Ferguson’s past two losses have come against Oliveira and Justin Gaethje, which is nothing to be ashamed of, and losing to the oft-overlooked Beneil Dariush would be understandable as well. I’m just not ready to accept that the Ferguson of old is gone. Or the possibility that even the best version of him would have inevitably fallen short against the Oliveiras, Gaethjes, and Khabibs of the world.
He’s always been an incredibly durable fighter and one who is also insanely fun to watch once he gets his offense going. But skill for skill, he couldn’t match the grappling of Oliveira nor could he match the striking of Gaethje. Dariush is a respected fighter in all disciplines and if he continues his current trend, he might just show that he’s superior in both of those categories to Ferguson.

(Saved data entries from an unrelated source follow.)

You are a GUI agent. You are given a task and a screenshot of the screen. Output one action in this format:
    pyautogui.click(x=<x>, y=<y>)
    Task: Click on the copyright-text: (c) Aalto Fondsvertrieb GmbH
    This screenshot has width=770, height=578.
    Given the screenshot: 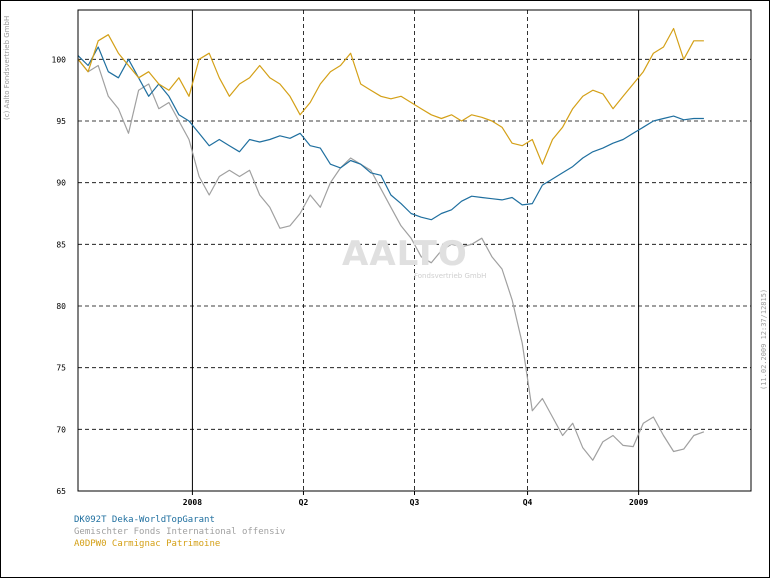 What is the action you would take?
    pyautogui.click(x=7, y=68)
    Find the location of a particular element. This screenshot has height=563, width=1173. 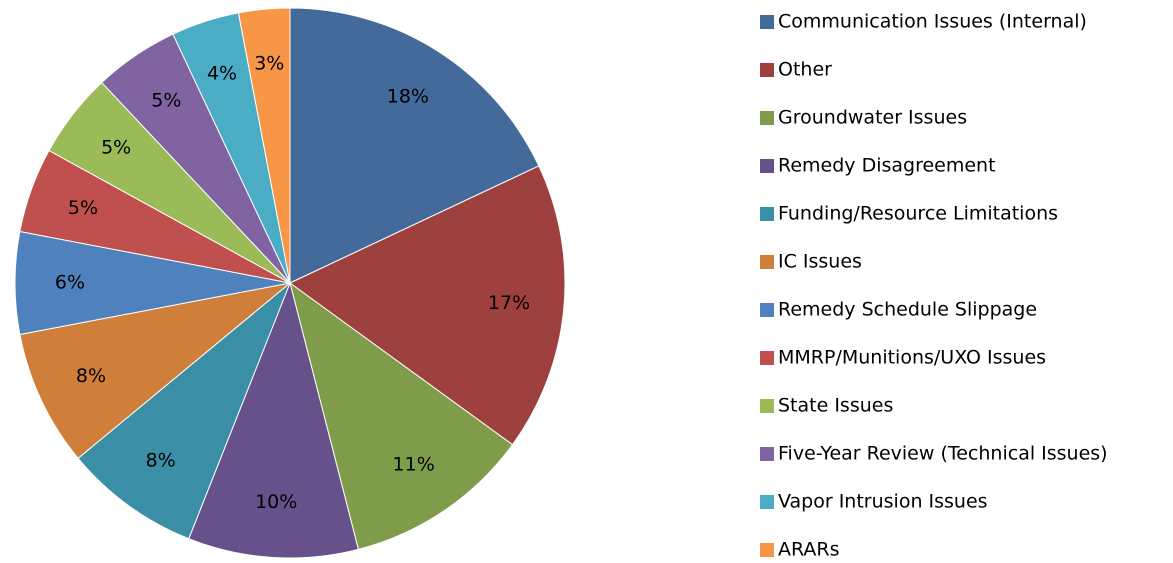

data-label: 4% is located at coordinates (222, 73).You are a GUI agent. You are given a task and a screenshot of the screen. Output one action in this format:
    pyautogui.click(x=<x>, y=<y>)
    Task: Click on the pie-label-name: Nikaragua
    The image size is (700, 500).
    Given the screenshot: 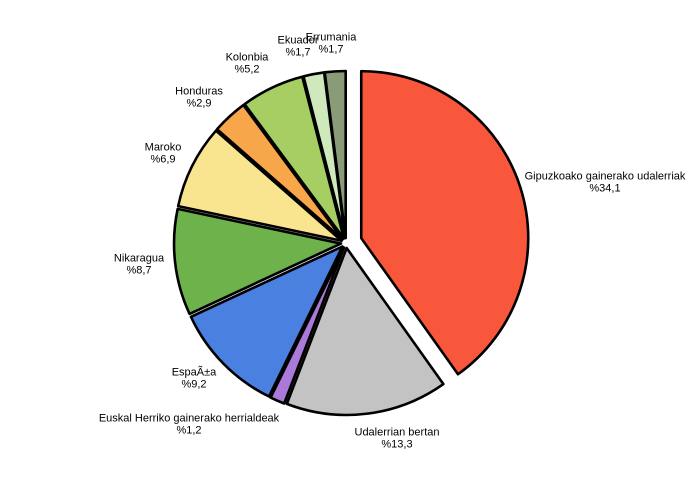 What is the action you would take?
    pyautogui.click(x=139, y=258)
    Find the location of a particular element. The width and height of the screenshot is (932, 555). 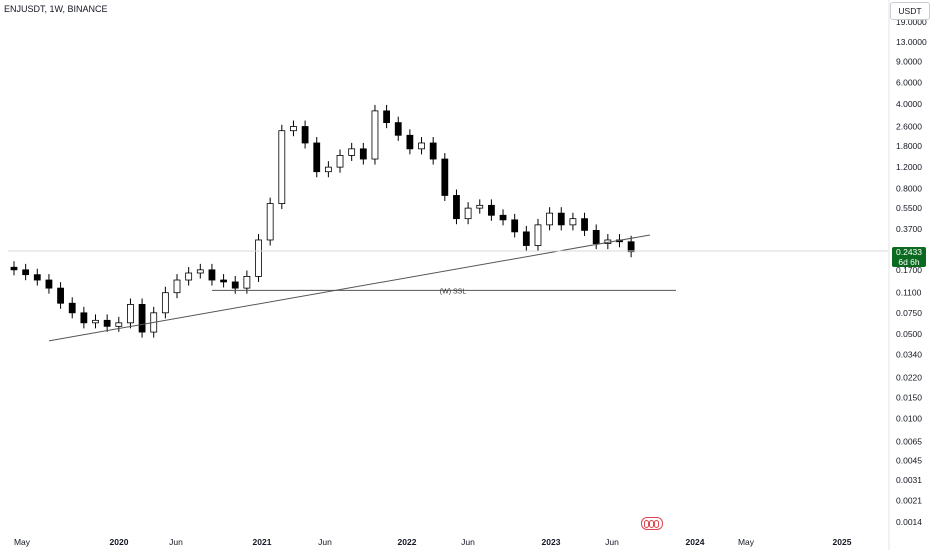

price-tick-label: 0.0100 is located at coordinates (909, 419).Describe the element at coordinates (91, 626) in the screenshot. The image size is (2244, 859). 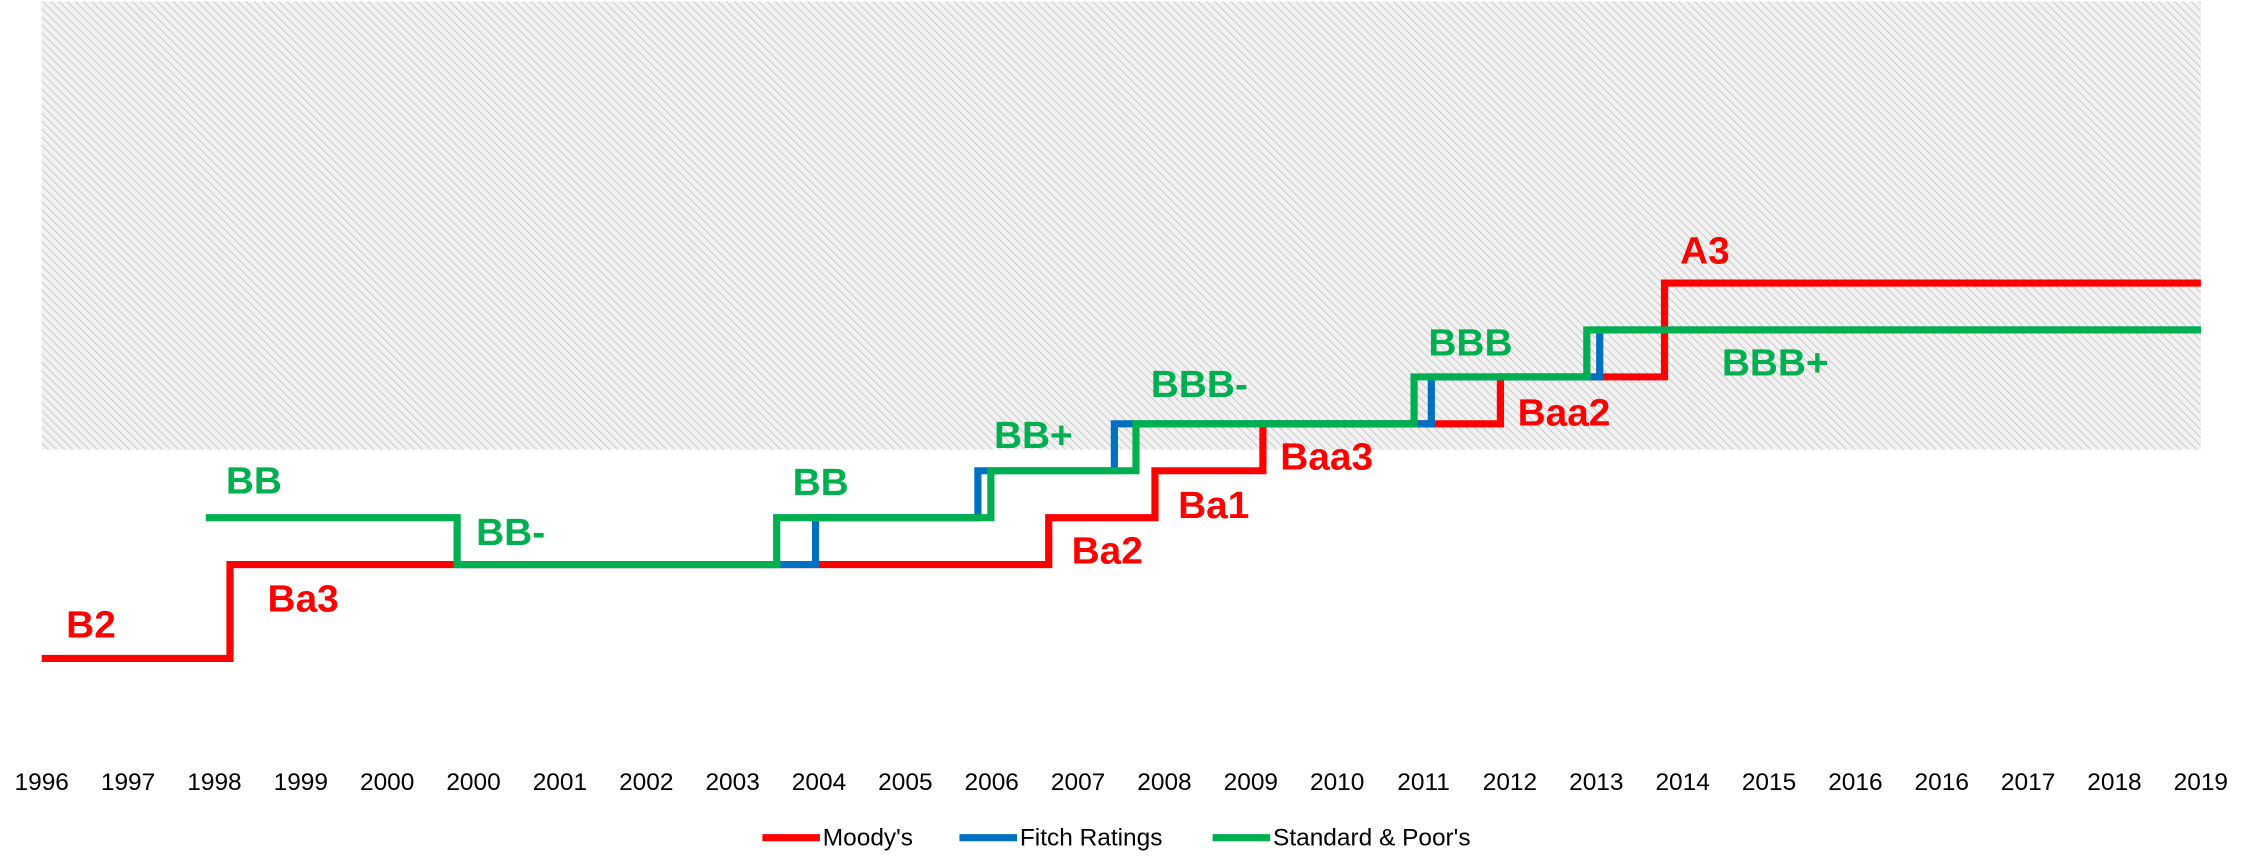
I see `rating-label: B2` at that location.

I’m leaning toward Ferguson here because I see this going the distance and I like Ferguson’s chances of turning this into an ugly fight where proper technique and fundamentals become secondary to who can channel their inner dog. We’re about to get a definitive answer as to whether Ferguson is shot as an elite fighter or if he still belongs in the discussion of the best at 155.
Ferguson by decision.
Matt Schnell is such an enjoyable wild card, I have to pick him to beat the talented Rogerio Bontorin.

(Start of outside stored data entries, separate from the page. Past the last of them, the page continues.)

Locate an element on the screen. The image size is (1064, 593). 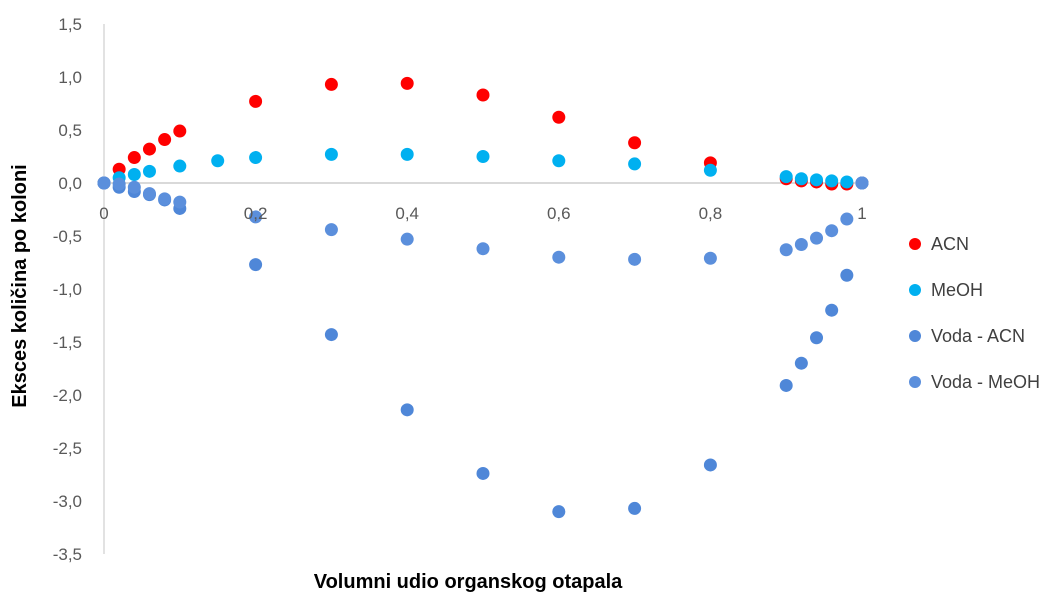
y-tick-label: -0,5 is located at coordinates (68, 236).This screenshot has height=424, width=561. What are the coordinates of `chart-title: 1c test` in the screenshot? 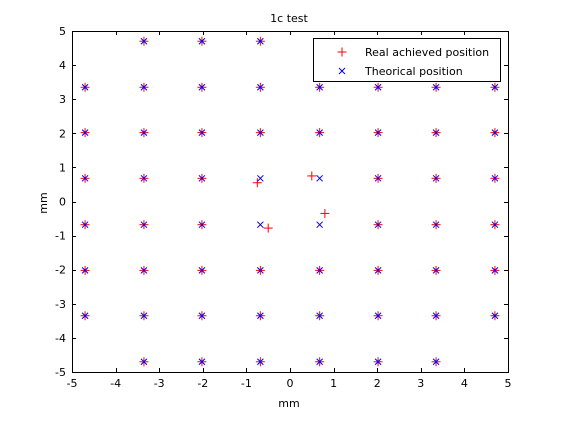 It's located at (289, 18).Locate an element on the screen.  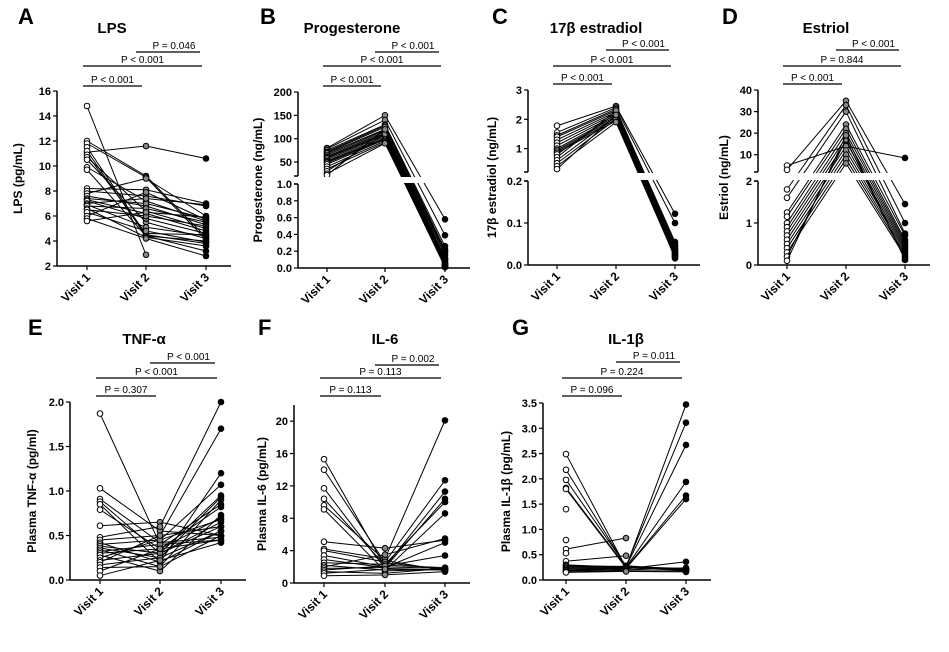
y-tick-label: 8 is located at coordinates (48, 192).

In a straight-up grappling battle, Bontorin all the way, obviously. Schnell is capable of producing some wild scrambles, but Bontorin is a level above him in the jiu-jitsu department and Schnell would be wise not to get to cute when this one inevitably goes to the mat. While much of the action is likely to take place on the ground and against the fence, I think Schnell should work on keeping this one standing if possible.
If he can turn this into a scrappy striking duel, Schnell has the size and reach to give Bontorin headaches for three rounds. It’s possible Schnell finishes this one late, but I’m leaning more towards him earning a decision win.
Katlyn Chookagian doesn’t have to change her style for anyone and it’s led to a lot of success for her, but I would like to see her find an extra gear if she’s ever going to come close to another title shot.
Don’t get me wrong, her smart and efficient distance striking is what has made her one of the toughest outs at 125 pounds, but as she learned in the Jessica Andrade fight, if you don’t show a little more killer instinct you can get seriously hurt in there. Even though Araujo doesn’t have nearly the amount of power in hear hands as Andrade, she’s capable of doing plenty of damage once she closes the distance. If Chookagian can keep her outside the whole fight, she’ll cruise to an easy win. If Araujo can continually cut off the angles and Chookagian’s defensive options, then the fight is hers.
I consider Araujo to be a better fighter than Cynthia Calvillo and Antonina Shevchenko, Chookagian’s most recent wins, so I think she’ll eventually dictate the pace after a feeling-out process in round one. For the last 10 minutes, watch Araujo put the pressure on Chookagian and take a win on the scorecards.
The usual disclaimer: I don’t pick against Edson Barboza in any fight he’s in that is expected to take place primarily on the feet.
You can bet that Shane Burgos is chomping at the bit not just to prove that he deserves his spot in the top-10, but that he’s also more than a match for Barboza in the striking department. “Hurricane” has definitely shown he can brawl with the best of them. Is he on Barboza’s level? That’s another question entirely.
Makwan Amirkhani, learned the hard way just how many levels there are to this as he was punished by Barboza’s legendary kickboxing. If I’m Burgos’ coaches, I’d be telling him to mix it up as opposed to playing with fire by staying at striking range. Barboza has excellent takedown defense, but the threat of wrestling could throw him off just enough for Burgos to gain an edge.
In the end, I just don’t see Burgos being able to threaten enough with his punches or his takedowns to get Barboza off of his game. And that means three rounds of hell for Burgos. At least he’ll join some illustrious company on the list of fighters who have been—to steal a phrase—baptized by Barboza.